The Secondary School Teachers Association (SSTA) has threatened not to implement the Education Ministry's directive to monitor students' year-long civics projects if the teachers are not paid to do so, SSTA head Ran Erez said. "We will not agree for the teachers to be burdened with additional tasks without remuneration," Erez said. The Education Ministry said in response, "it is best for the SSTA not to interfere in the ministry's pedagogical decisions."
The expansion of civics is considered one of Education Minister Yuli Tamir's flagship projects. The projects, which will begin next year, will involve research into a number of areas. Among the areas are aspects of local government, Knesset activity and the media. Students who will work in groups will be asked to survey relevant literature and interview individuals involved in the field of study. The report they submit will count toward 15-20 percent of their civic studies grade.

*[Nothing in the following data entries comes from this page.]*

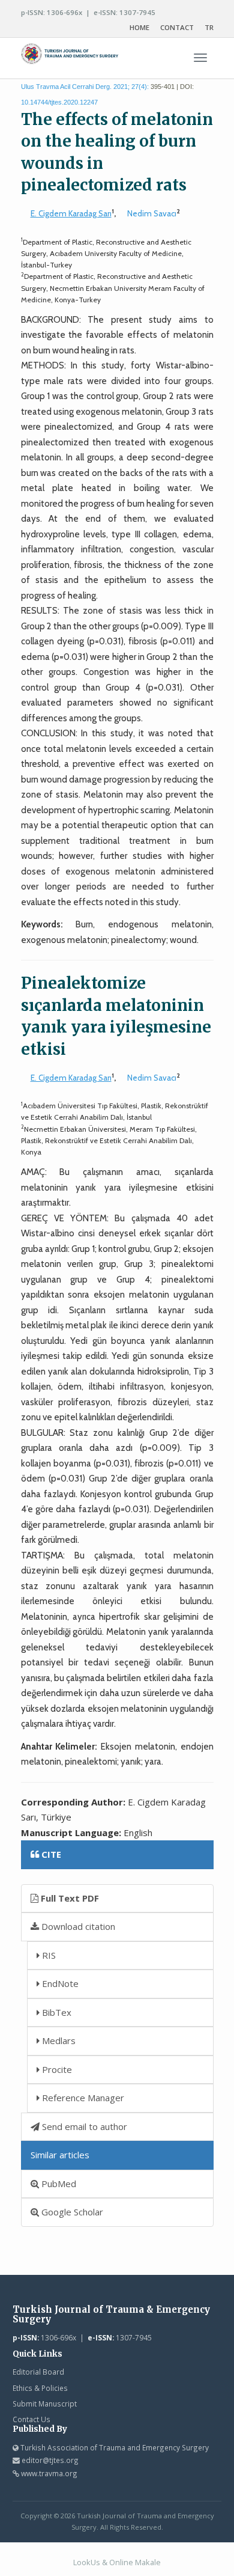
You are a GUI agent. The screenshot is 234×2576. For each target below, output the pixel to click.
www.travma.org (49, 2473)
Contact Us (31, 2419)
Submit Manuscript (45, 2403)
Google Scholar (71, 2212)
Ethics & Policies (40, 2388)
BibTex (55, 2012)
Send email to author (83, 2126)
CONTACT (177, 27)
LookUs (86, 2562)
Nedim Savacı (151, 213)
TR (209, 27)
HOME (139, 27)
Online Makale (135, 2562)
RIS (48, 1955)
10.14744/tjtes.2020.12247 (59, 102)
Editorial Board (38, 2371)
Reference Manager (82, 2098)
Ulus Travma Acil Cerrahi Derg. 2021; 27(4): (85, 86)
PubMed (57, 2184)
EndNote (59, 1983)
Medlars (58, 2040)
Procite (56, 2069)
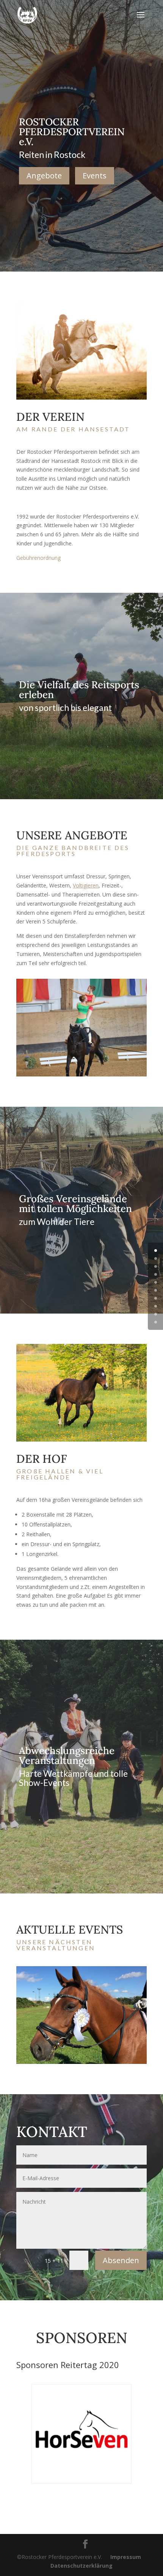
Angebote (44, 175)
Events (95, 175)
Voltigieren (86, 885)
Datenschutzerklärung (81, 2565)
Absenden (121, 2260)
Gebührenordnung (38, 557)
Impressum (125, 2556)
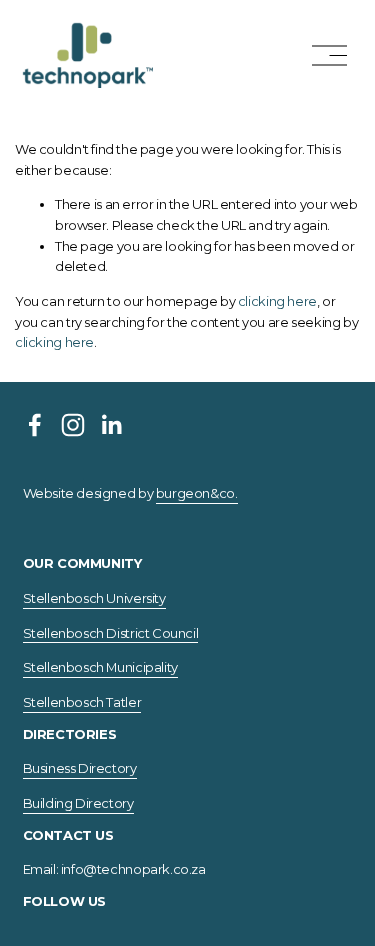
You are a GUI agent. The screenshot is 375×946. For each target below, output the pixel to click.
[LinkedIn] (111, 425)
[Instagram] (73, 425)
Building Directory (78, 803)
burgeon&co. (197, 493)
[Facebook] (35, 425)
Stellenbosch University (94, 598)
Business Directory (80, 768)
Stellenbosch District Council (111, 633)
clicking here (277, 301)
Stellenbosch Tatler (82, 702)
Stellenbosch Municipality (100, 667)
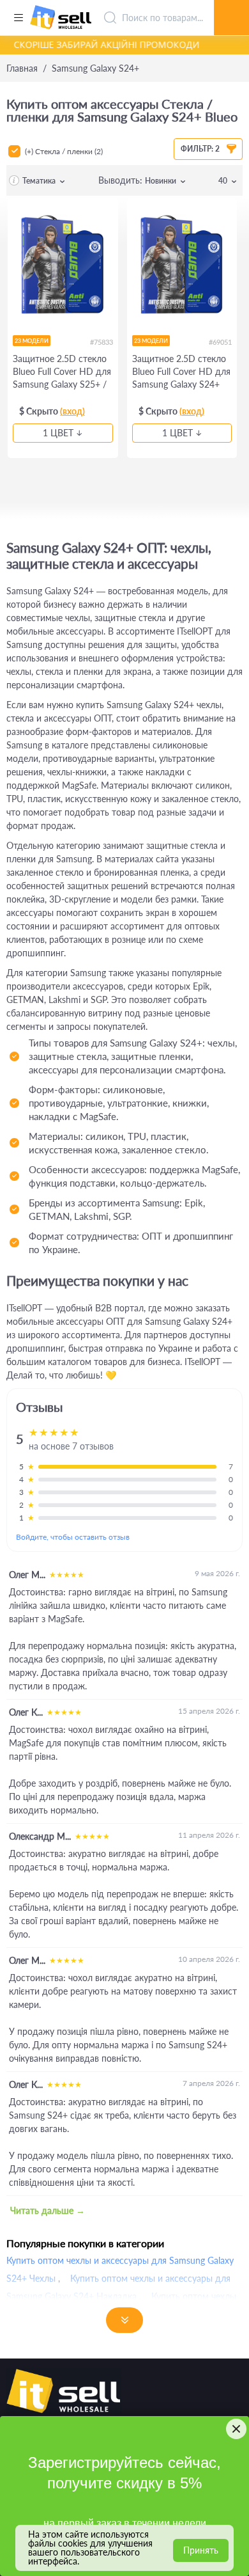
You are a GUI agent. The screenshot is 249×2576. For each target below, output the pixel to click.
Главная (22, 68)
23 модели (32, 340)
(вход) (72, 411)
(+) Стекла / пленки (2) (64, 151)
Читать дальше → (47, 2210)
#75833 (101, 341)
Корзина (231, 3)
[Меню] (18, 18)
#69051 (220, 341)
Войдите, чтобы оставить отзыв (73, 1537)
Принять (200, 2550)
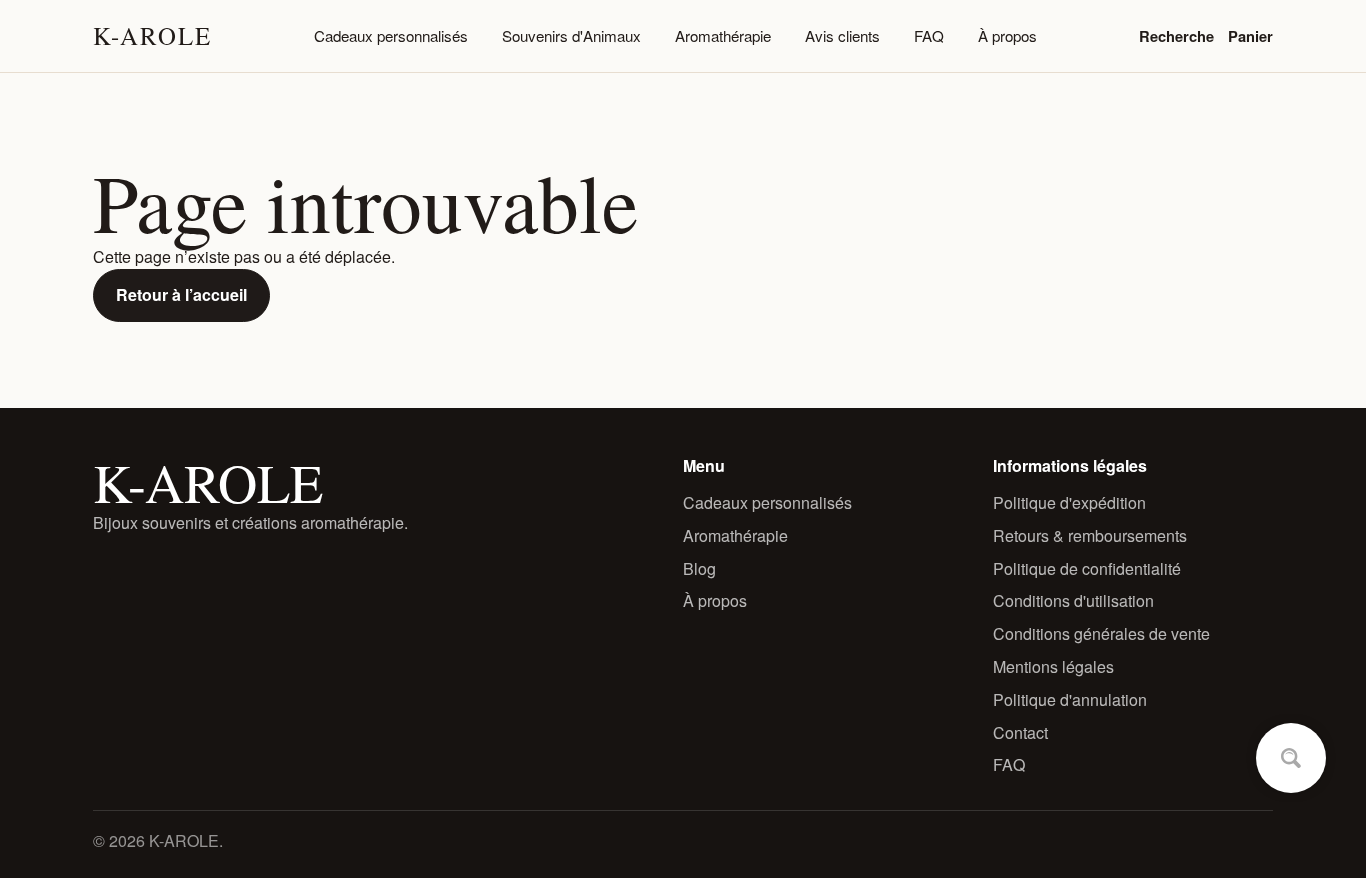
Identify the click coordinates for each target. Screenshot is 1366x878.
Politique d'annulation (1070, 699)
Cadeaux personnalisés (391, 35)
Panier (1250, 36)
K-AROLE (152, 35)
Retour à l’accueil (181, 294)
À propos (1007, 35)
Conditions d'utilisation (1073, 600)
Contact (1020, 732)
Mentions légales (1053, 666)
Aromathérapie (723, 35)
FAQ (929, 35)
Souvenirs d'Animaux (571, 35)
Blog (699, 568)
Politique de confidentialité (1087, 568)
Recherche (1176, 36)
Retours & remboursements (1090, 535)
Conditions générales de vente (1101, 633)
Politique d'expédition (1069, 502)
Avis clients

"No one spoke to us about remuneration," Erez said. "The teachers must now advise the students, and check their work. It takes a lot of time to do these things. This is a very heavy demand, almost impossible considering the burdens teachers already bear. We are expected to work without pay," Erez also said.
According to civics teacher Shlomo Weinberg from Afula, work with the students on the project could take up to as much as half the teaching hours now devoted to civics.
"The nickle-and-diming the SSTA is doing is causing damage to the teachers and the education system," a ministry official said. Another source said the ministry was prepared to pay the teachers, but nothing had been decided yet.